Now with additional examples and further reading!
In this quick tutorial video, we’re going to look at some of the tips regarding IELTS General Task 1.
Letter writing is as much about conveying an idea as speaking, but in a more formal manner for which a record then exists. This can be reviewed and referred back to later in order to clarify exactly what was said and reduce conflict.
We’re going to talk about at some phrases and look at the structure of your writing and how to use this to accurately convey your idea! We will also go through some IELTS Writing Task 1 samples. There’s a link for the samples at the end!
You’re lucky if you’re doing IELTS Task 1 General because personally I think that this is the easiest part of the writing exam – so much easier than the Academic Task! Why? Basically, you’ve got the structure already laid out for you.
Let’s say for example, we’re writing a Letter of Complaint to a company, you just have 3 points to write about to completely assemble your idea:
- What happened – the event that resulted in your complaint.

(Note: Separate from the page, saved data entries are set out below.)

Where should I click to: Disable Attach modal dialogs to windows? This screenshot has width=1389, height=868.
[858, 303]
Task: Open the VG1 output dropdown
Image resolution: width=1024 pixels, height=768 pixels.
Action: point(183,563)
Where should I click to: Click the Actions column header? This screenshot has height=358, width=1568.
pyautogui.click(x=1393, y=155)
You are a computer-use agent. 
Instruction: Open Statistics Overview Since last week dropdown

- What upset you – the reason you are personally offended by the event.
- What you expect to be done – how the company can resolve this negative situation.
Now write your letter using this structure. Really simple. Just go write three or four sentences about the first bullet point, do the same for the second and third. Piece of cake!
Using a unique set of phrases and sentences is expected – and you’re going to get points by using these expressions. Plus, if you learn the expressions correctly, you don’t have to worry about the grammar when you use it. It’s just like a case of copy-pasting and adapting them so it’s really quite simple.
Now, go grab a pen and write them down! This will help you memorize them and learn them a little bit better. After that, you’ve got your list and you can already start using them in the letters you’ll be writing.
Instructions: Write a letter to Mr. Jones, the managing director of X-company.
Your Answer should include the name:
Dear Mr. Jones, I am writing…
If you don’t have the name, don’t invent! Just say:
- We should use a very clear opening sentence which explains directly what you want to communicate. We can start with something like:
- I’m writing with regards to a recent product I bought.
- I’m writing on behalf of my employee.
- I’m writing to…
Then, place what’s necessary. If you’re asking for help, you could just say:
- “Could you please…”
- or, “I would like it if you could…”
The important thing here is to use the modal verbs. Take a look at some of the other expressions we can use:
■ If you’re asking for information:
“I am writing to inquire about…”
“I am enquiring with regard to…”
■ If you’re apologizing:
“I am sorry that…”
“My apologies, but…”
■ if you’re writing on behalf of the company::
“We deeply regret your experience…”
“We would like to offer our assistance…”
■ If you’re writing or responding to a job advertisement:
“I am writing in relation to a job advertised on Johnson&Johnson website, 23rd of May.”
“I am writing to apply for the position of…”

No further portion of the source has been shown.